God gave us intelligence and discernment so that we could create our own homes for our penises. Underwear. Duh. You can have a nice roomy bungalow (boxers), a cozy little ranch-style house (Y-fronts), or you can be sort-of homeless and live out of your car (commando).
That William Wallace posting--well, just the beginning of the first one, which is all I bothered to read--is totally nuts, but sounds so much like some of the unhinged monomaniacs that post here. Makes you wonder if commenters like Zok, Seattleblues, collectivism_sucks, and a few others are actually people in supposedly respectable positions.
Did Jesus have a home? It sounds like he had the skills to build one, but you never hear about it so I guess he chose not to. It's my understanding he was itinerant. Given to wanderlust.

Not unlike a few penises I am aware of.
@13 I am no Biblical scholar, but my understanding is that Jesus wandered around from place to place, staying for the night in the homes of others as they offered to take him in. This sermon makes that sound far more exciting.

Or a bomb shelter (jock strap).
@14: HOT

*Runs off to write Mark Driscoll's Jesus fanfic*
@11 Wait, all those people "camping" by the Ballard Carrier Annex are actually the cool kids? Who'da thunk it?

@15 Or a hot yoga studio (bike shorts).
Driscoll is a backward redneck masquerading as a hipster. I've been saying for years (far too infrequently), that if The Stranger would pull a Santorum/Saddlebacking on his ass and get readers to regularly call them "Mars Hill Redneck Church," our problems with those fucks would decline dramatically.
@18: "And Jesus held her as he beheld her. 'Will you accept me into your home? I will offer you a gift most precious as guest-gift,' Jesus said softly to the beautiful maiden..."
It's weird how you have to be erect to go "home" but when you're flaccid when you're out of your home. Like when you leave the house to go to work.

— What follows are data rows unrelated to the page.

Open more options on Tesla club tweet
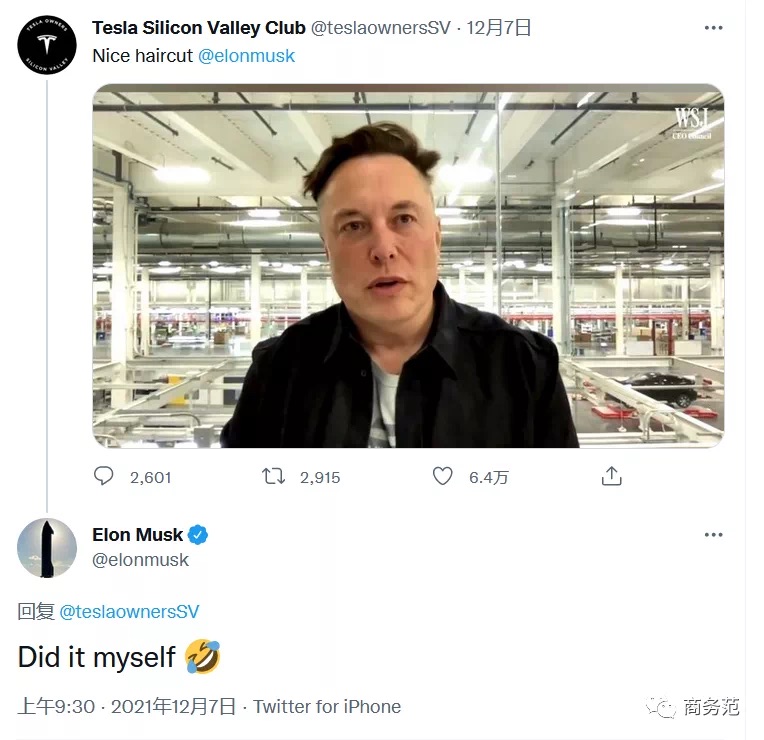This screenshot has width=764, height=740. pyautogui.click(x=713, y=28)
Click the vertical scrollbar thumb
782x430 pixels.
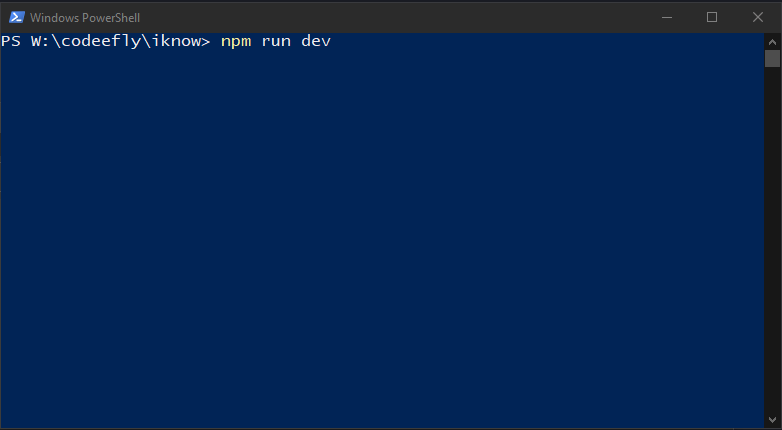tap(772, 58)
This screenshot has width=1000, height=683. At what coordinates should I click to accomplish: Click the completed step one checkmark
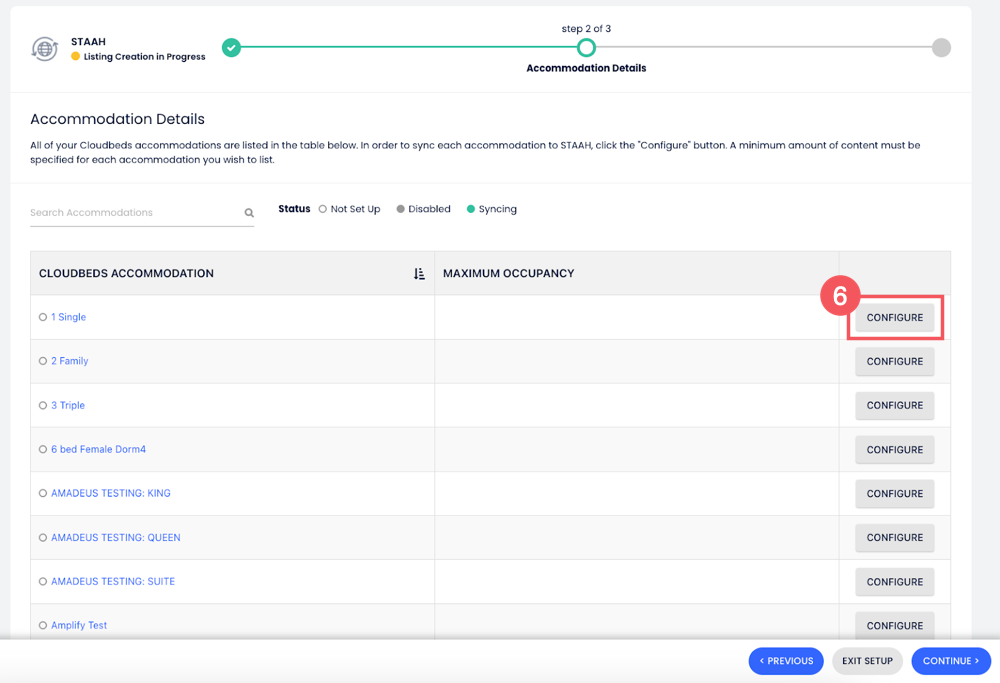[x=232, y=48]
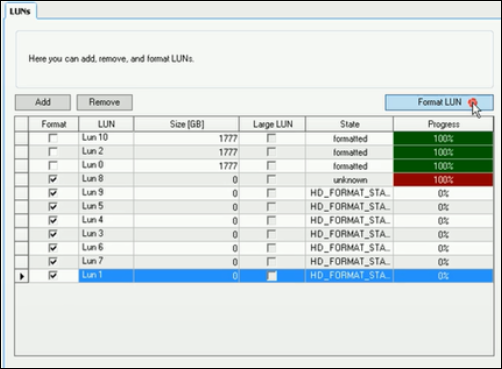Select the LUNs tab
This screenshot has height=369, width=502.
pos(20,11)
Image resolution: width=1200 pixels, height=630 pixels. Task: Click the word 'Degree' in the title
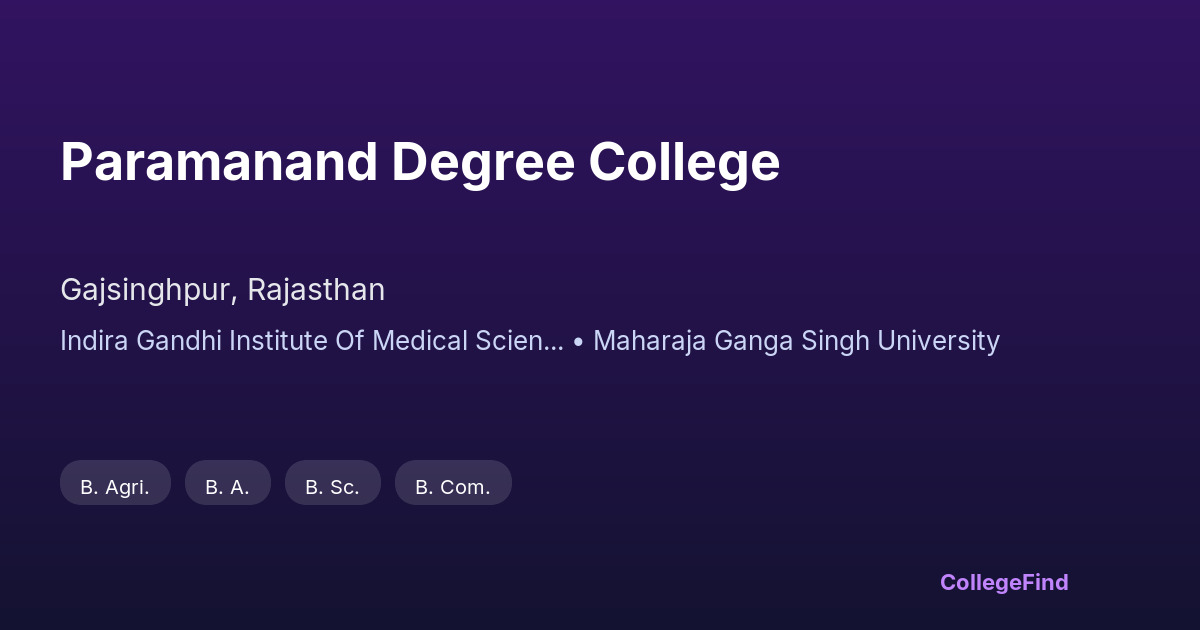tap(483, 162)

Because what is your penis's job? Does it work from home? Is it a stay at home dad? Wouldn't Driscoll call that a pussified man, working at home where your wife belongs?

Does Driscoll try this shit out on his wife before he lays it on the world? Does she keep it together when she first hears it? Because I think he'd lose his shit if she laughed at him.
he's even been called a misogynist. "And I don't even know how to give a massage," he joked,

Wow, what an entitled prick.

I will now quote Jimmy Cliff who observed: "The bigger they come, the harder they fall, one and all."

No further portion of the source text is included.